= QUOTED PASSAGE =
Maintaining a Social Media Profile: The Basics for MSPs

Maintaining a Social Media Profile The Basics for MSPs

Modern marketing plans are incomplete without a social media strategy. Yet at Socialnamic, we see many companies dive into social media without just that — a strategy. Instead, they view it as more of a pastime than as a real source of business. And you know what? That mindset is a self-fulfilling prophecy, causing companies to make a significant time investment, but gain no clear return.

Everyone knows the importance of a good website, a nice booth layout at a trade show or a professional company video. So why do many businesses treat social media differently?

It’s likely because many of us use social media in our private lives and therefore think that managing a profile on a business platform (such as LinkedIn Business Manager, Meta Ads Manager, Meta Business Suite or Event Manager) is the same.

The fact that they are very easy to use compared to other technologies also makes people think they can manage them without spending much extra time or money. Here’s the thing, though: social media is a proven marketing tool. And just like other marketing tools, you need to invest time and money to see a good return on investment.

Your profile is a reflection of your business. So, to help you put your best foot forward and save time learning through trial and error, let me share some expert tips with you on how you can create and maintain a stellar social media profile.

What Makes a Good Profile?

Every platform has different features and layouts, but generally speaking, you need to fully complete your profile to engage — and hopefully convert — any traffic you land. To do that you need to:

  1. Add high-quality profile and cover pictures with descriptions. Low-resolution images do not show your business in the best light while leaving out descriptions leaves your audience without context and possible SEO opportunities.
  2. Fill out all profile sections. Only leave them empty if they really don’t make sense for your business.
  3. Add your contact data and links to other profiles, where possible. Don’t be shy or concerned about privacy. Choose what you want to share but give people the possibility to contact you directly. This is, after all, the aim of social media.
  4. Use highlights and pinned content. There’s a reason these features exist, and for businesses, they are a great section to share, in a few words, what makes the company unique.
  5. Add links in your Bio and descriptions. You want to give enough information to awaken people’s curiosity but not so much that they won’t be enticed to visit your website to learn more. One of the best ways to add that link is by using a link divider such as Zaap or LinkTree.
  6. Post regularly. Don’t let people visit an empty profile or find old content on it.

Keep it Updated

The last point above in many ways is the hardest and most important. It’s not enough to set up a good profile and just leave it. New people visiting your profile will want to see that you are active, and if they find old content it will leave them with a bad first impression. (That is, if they find it at all — the less often you post, the fewer people the algorithm will show your profile to.)

And here’s the real kicker: even if you return to your original posting schedule you may never recover your initial reach. We don’t know the exact rule for this, because platform algorithms are kept secret, but we do know that profiles that stop posting and interacting with their audiences start to disappear for their followers.

If you are going to be absent for some time, there are a few things you can do.

  1. Leave a message to let viewers know when you’ll return.
  2. Temporarily close the page. Many platforms do offer this option and it stops people from stumbling onto your profile.

It is still better to avoid this situation completely, so start by only opening as many accounts as you can manage and fit into your strategy. Each platform is different, so choose ones that align with your goals. Of course later, as your experience and capacity grow, you can always consider new platforms. And, try to get ahead of the game by creating and implementing a content calendar to keep yourself on track.

= WHAT THE TASK ASKS =
Translate this sentence from the social media profile article into Spanish: "Each platform is different, so choose ones that align with your goals."

= SOURCE EXCERPT =
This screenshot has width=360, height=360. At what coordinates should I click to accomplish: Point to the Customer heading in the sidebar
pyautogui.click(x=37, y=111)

= EXPECTED OUTPUT =
Cada plataforma es diferente, así que elige las que se ajusten a tus objetivos.